3A-3C represent the process that follows FIG. 2C.
4A and 4B show a process subsequent to FIG. 3C for manufacturing the magneto-optical recording medium shown in FIG.
5A to 5C show some steps of the substrate manufacturing method according to the second embodiment of the present invention.
6A and 6B represent the process following FIG. 5C.
7A and 7B show some steps of the substrate manufacturing method according to the third embodiment of the present invention.
8A and 8B represent the process that follows FIG. 7B.
9A to 9C show a substrate manufacturing method according to the fifth embodiment of the present invention.
FIG. 10 is a partial cross-sectional view of another magneto-optical recording medium manufactured according to the present invention.
11A to 11C show some steps of the substrate manufacturing method according to the fourth embodiment of the present invention.
12A to 12C show a process subsequent to FIG. 11C.
13A to 13C show some alternative steps of the substrate manufacturing method according to the fourth embodiment.
14A and 14B represent the process following FIG. 12C or FIG. 13C.
FIG. 15 shows a laminated structure of a conventional magneto-optical recording medium having a soft magnetic part.

FIG. 1 shows a magneto-optical recording medium X1 that can be manufactured according to the present invention.

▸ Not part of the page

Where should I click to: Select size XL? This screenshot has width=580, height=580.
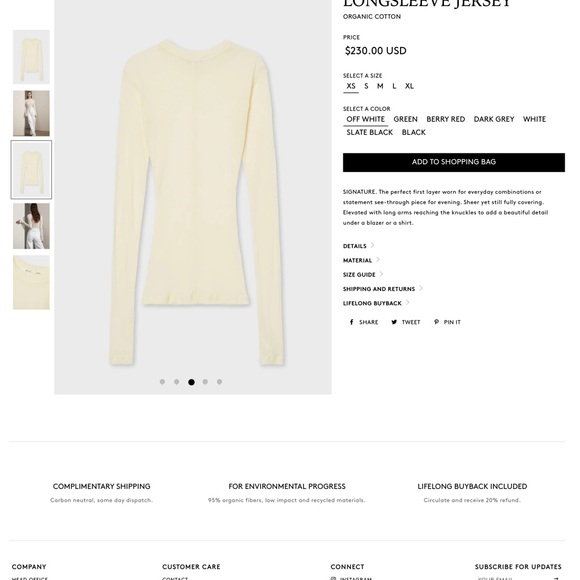[409, 86]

The magneto-optical recording medium X1 includes a substrate S1, a recording magnetic unit 21, a heat conductive layer 22, dielectric layers 23 and 24, and a protective film 25, and is configured as a front illumination type magneto-optical disk. .
The substrate S <b> 1 has a base material 11 and a soft magnetic part 12, which are bonded via an adhesive 30. The base material 11 is made of, for example, a polycarbonate (PC) resin, a polymethyl methacrylate (PMMA) resin, an epoxy resin, or a polyolefin resin. Alternatively, as the base material 11, a glass substrate or an aluminum alloy substrate may be employed.

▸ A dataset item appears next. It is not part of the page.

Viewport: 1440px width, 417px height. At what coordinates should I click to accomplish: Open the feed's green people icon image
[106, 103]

The soft magnetic part 12 has a pregroove surface 12a in which a spiral or concentric pregroove 12b is formed with a desired dimension. Based on the pregroove 12b, a land groove shape in the magneto-optical disk is formed. The soft magnetic part 12 is made of a soft magnetic material having a large saturation magnetization and a small coercive force, and concentrates the magnetic flux generated from the recording magnetic head on the recording layer included in the recording magnetic part 21 to thereby record the recording layer. Has a function of improving the recording magnetic field sensitivity. Such a soft magnetic part 12 can be composed of, for example, an Fe-based material such as FeC, a Co-based material, permalloy, or sendust. More specifically, the soft magnetic part 12 is made of, for example, CoFeNi.
When the saturation magnetic flux density of the soft magnetic material constituting the soft magnetic part 12 is Bs (kGauss) and the thickness of the soft magnetic part 12 is t (μm), the soft magnetic part 12 satisfies the following formula (1). Is preferred. When the soft magnetic part 12 is thin, the saturation magnetic flux density is high enough to satisfy the expression (1), or when the saturation magnetic flux density is small enough to satisfy the expression (1), the recording magnetic part 21 Can fully exhibit the function of magnetic field concentration in the recording layer described later.
Bs × t ≧ 5 (kGauss · μm) (1)
The recording magnetic part 21 has a magnetic structure composed of one or two or more magnetic films capable of performing two functions of thermomagnetic recording and reproduction utilizing the magneto-optical effect, and has a land-groove-shaped land. The information track in the present medium is configured by the section and / or the groove section. For example, the recording magnetic part 21 is composed of a single recording layer having both a recording function and a reproducing function. Alternatively, the recording magnetic part 21 is composed of two layers including a recording layer that has a relatively large coercive force and assumes a recording function, and a reproducing layer that has a relatively large Kerr rotation angle and plays a reproducing function. It has a structure. Alternatively, the recording magnetic unit 21 has a multilayer structure of three or more layers including a recording layer, a reproducing layer, and an intermediate layer between them in order to realize reproduction by the MSR method, the MAMMOS method, or the DWDD method. .
Each layer in each structure that the recording magnetic part 21 can take is a perpendicular magnetization film made of an amorphous alloy of a rare earth element and a transition metal and magnetized in the perpendicular direction with perpendicular magnetic anisotropy. The vertical direction means a direction perpendicular to the film surface of the magnetic film constituting each layer. As the rare earth element, Tb, Gd, Dy, Nd, Pr, or the like can be used. As the transition metal, Fe, Co, or the like can be used.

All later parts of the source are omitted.